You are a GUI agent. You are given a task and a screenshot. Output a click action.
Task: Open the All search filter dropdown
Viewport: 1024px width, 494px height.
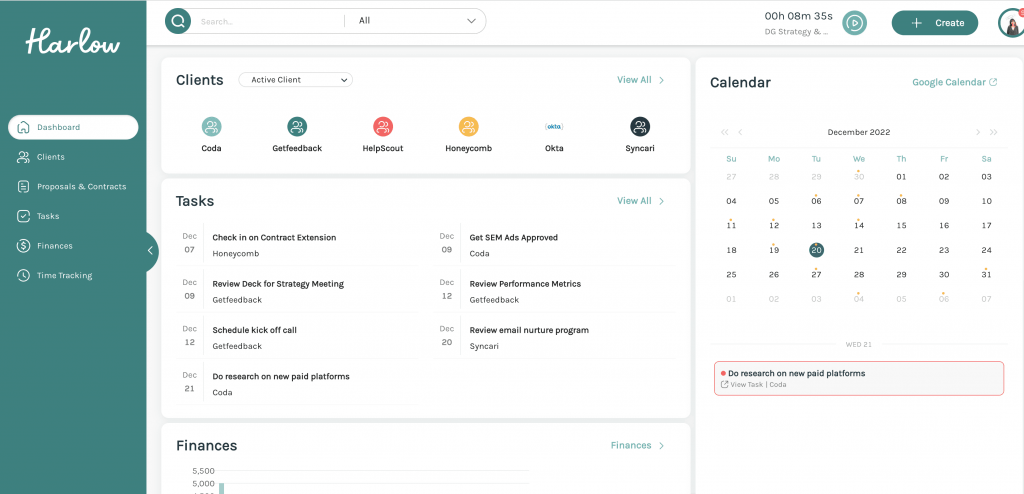(x=416, y=21)
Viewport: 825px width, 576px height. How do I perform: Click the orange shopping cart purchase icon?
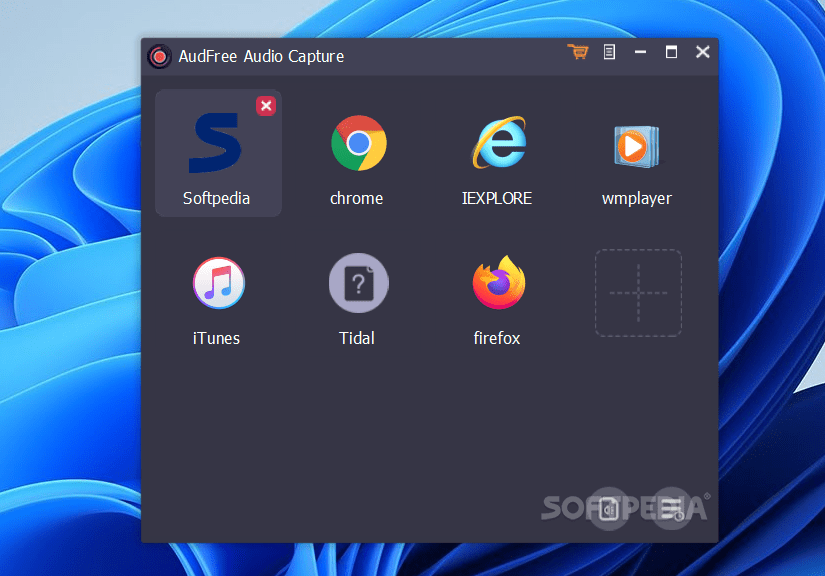pos(578,51)
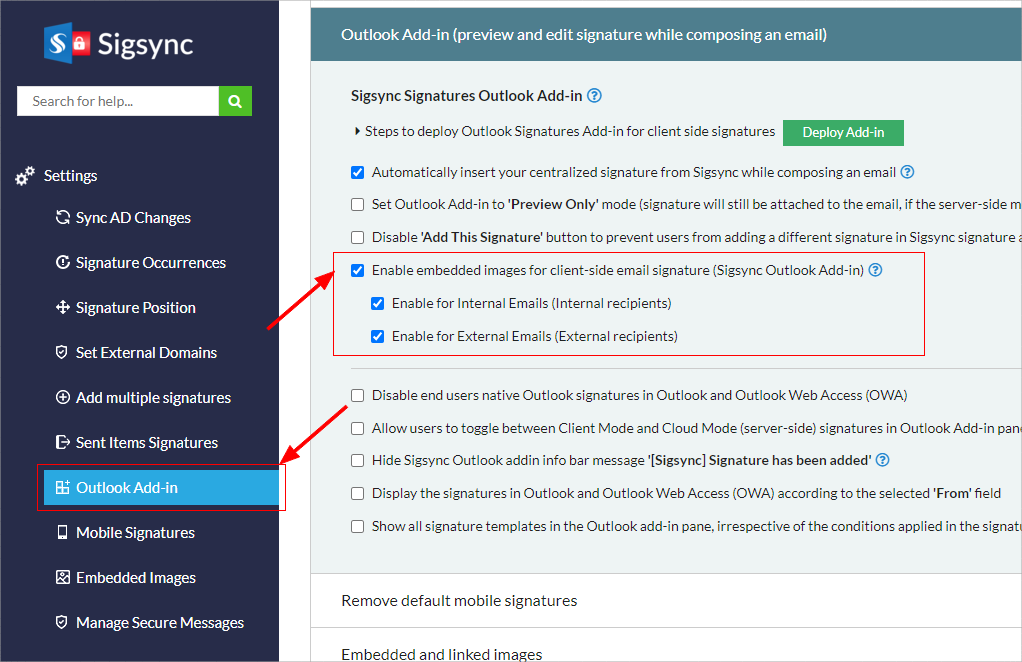Screen dimensions: 1022x662
Task: Expand Remove default mobile signatures section
Action: click(459, 601)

TO DO: Give again, word for word, the lines from the one containing "Viewport: 825px width, 576px" through the last line of the entries, with pictures omitted and nothing added.

EXERCISE ANSWER:
Viewport: 825px width, 576px height. How do I perform: Click the orange shopping cart purchase icon?
pos(578,51)
Screen dimensions: 1022x662
Task: Expand Remove default mobile signatures section
Action: click(459, 601)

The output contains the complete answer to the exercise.